Nuclear quantum effects from ab initio simulations : hydrogen-bonds and tunnelling rates

• Main Author: Fang, Wei
• Other Authors: Michaelides, Angelos
• Published: University College London (University of London) 2017
• Subjects: 540
• Online Access: https://ethos.bl.uk/OrderDetails.do?uin=uk.bl.ethos.747108

The quantum nature of nuclei plays an important role in materials and molecules containing light mass elements, for example in enzymes and water, which are crucial to life and technology. Yet in materials modelling, nuclear quantum effects (NQEs) are often ignored. Using the path integral theory, NQEs in hydrogen bonds and reaction rates for various systems described with density functional theory (DFT) have been examined. A review of the theoretical background, including DFT, path integral molecular dynamics, and the instanton rate theory, is given in Chapter 2. In Chapter 3, the NQEs on the binding energy of DNA base pairs are investigated, revealing that NQEs strengthen the binding of base pairs at room temperature. A counter-intuitive temperature dependence where NQEs are less significant at low temperature was also discovered and explained through a picture of competing quantum effects. In Chapters 4 and 5, hydrogen diffusion on metal surfaces is studied. Calculations show that ``broad-top" diffusion barriers exist on many metal surfaces, and that these have a distinct tunnelling behaviour compared to conventional ``parabolic-top" barriers. The theoretical and experimental implications of this unique behaviour are discussed. In Chapter 5, an improved multidimensional instanton rate theory is tested and applied to hydrogen diffusion on Pd(110), a complex potential energy surface that includes an interesting diffusion pathway over a second order saddle point.
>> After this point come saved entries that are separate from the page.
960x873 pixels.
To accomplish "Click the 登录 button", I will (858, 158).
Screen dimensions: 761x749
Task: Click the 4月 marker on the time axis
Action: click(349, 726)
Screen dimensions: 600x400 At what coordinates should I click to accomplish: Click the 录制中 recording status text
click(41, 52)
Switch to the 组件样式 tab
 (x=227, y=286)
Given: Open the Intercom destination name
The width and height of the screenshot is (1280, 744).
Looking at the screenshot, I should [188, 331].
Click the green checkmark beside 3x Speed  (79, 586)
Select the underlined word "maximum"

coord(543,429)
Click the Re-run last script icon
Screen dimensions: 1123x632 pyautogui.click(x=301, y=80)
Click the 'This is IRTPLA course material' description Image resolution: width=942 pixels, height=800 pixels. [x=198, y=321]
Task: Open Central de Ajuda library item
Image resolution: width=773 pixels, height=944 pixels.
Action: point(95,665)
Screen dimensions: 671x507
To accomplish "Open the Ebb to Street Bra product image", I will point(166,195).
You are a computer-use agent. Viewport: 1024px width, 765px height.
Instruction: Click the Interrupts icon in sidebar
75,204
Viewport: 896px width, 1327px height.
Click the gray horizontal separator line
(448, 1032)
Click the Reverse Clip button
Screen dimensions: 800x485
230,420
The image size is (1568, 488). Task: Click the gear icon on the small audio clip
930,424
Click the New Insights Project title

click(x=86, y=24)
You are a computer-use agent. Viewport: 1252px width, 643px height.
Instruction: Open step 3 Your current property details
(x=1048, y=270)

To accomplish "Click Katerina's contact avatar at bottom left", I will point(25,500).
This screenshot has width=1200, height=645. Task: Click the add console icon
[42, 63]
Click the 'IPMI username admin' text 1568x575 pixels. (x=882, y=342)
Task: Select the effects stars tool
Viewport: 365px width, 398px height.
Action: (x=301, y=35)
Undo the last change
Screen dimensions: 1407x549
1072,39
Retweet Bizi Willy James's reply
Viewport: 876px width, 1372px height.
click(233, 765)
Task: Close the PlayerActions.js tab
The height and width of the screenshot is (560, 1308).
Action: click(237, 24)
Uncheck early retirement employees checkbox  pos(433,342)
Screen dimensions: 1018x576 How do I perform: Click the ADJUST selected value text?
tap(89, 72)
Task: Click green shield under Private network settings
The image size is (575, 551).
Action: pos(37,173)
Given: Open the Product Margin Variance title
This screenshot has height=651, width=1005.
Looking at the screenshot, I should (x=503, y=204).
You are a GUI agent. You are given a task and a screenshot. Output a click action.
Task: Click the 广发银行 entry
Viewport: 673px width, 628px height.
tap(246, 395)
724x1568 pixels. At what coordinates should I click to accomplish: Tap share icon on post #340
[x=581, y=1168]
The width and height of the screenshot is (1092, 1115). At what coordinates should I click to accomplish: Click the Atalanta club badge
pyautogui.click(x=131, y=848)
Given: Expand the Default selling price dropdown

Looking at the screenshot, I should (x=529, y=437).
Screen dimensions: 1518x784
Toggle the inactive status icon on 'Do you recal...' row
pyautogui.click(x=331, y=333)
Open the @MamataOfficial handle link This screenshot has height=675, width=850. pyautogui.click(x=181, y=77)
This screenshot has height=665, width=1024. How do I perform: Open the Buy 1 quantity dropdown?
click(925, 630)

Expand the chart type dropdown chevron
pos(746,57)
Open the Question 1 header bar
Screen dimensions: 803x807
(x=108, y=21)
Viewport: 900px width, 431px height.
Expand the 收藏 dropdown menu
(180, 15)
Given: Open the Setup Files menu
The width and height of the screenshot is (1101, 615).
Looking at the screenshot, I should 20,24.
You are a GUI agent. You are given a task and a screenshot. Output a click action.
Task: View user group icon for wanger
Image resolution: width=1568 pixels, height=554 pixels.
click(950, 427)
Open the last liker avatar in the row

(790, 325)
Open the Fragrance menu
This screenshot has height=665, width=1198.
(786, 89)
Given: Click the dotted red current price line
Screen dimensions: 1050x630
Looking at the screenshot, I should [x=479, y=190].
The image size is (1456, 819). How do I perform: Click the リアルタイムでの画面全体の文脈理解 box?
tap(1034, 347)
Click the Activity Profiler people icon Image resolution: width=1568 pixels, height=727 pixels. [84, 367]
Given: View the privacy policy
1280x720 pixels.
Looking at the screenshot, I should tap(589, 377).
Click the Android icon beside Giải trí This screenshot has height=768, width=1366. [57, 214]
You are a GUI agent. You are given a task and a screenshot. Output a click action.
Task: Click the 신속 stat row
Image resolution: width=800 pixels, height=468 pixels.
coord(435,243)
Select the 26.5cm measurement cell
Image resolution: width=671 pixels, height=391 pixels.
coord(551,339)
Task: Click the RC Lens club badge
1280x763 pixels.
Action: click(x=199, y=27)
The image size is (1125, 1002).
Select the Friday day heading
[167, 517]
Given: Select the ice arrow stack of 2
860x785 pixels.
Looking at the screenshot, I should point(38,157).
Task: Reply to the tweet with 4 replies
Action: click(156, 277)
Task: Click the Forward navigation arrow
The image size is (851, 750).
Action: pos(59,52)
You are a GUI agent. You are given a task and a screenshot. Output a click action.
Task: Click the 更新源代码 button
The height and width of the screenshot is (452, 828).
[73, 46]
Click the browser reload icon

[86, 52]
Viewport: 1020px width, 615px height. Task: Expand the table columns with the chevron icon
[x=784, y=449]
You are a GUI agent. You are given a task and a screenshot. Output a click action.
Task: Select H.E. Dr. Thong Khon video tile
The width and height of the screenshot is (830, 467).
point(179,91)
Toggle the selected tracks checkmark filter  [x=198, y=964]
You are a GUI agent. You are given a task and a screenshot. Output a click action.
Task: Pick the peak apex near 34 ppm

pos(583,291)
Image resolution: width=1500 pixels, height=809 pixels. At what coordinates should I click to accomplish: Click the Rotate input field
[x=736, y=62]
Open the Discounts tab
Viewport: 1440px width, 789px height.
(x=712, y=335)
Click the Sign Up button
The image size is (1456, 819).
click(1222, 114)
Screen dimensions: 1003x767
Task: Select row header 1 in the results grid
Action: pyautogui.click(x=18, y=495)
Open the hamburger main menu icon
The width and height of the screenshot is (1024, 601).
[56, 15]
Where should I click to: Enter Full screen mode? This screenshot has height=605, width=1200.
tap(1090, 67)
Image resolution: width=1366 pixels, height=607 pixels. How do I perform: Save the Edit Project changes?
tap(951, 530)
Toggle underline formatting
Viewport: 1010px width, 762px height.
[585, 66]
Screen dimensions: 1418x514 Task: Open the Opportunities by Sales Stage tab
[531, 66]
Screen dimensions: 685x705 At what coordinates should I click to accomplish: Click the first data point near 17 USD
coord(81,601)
Finally, tunnelling assisted water diffusion on Pd(111) is studied using the instanton rate theory combined with DFT. It is found that tunnelling, including the tunnelling of oxygen atoms, plays a role in changing the water dimer diffusion mechanism on this surface at below 40 K. Water monomer and dimer diffusion on a variety of transition metal (111) surfaces have also been studied in this work.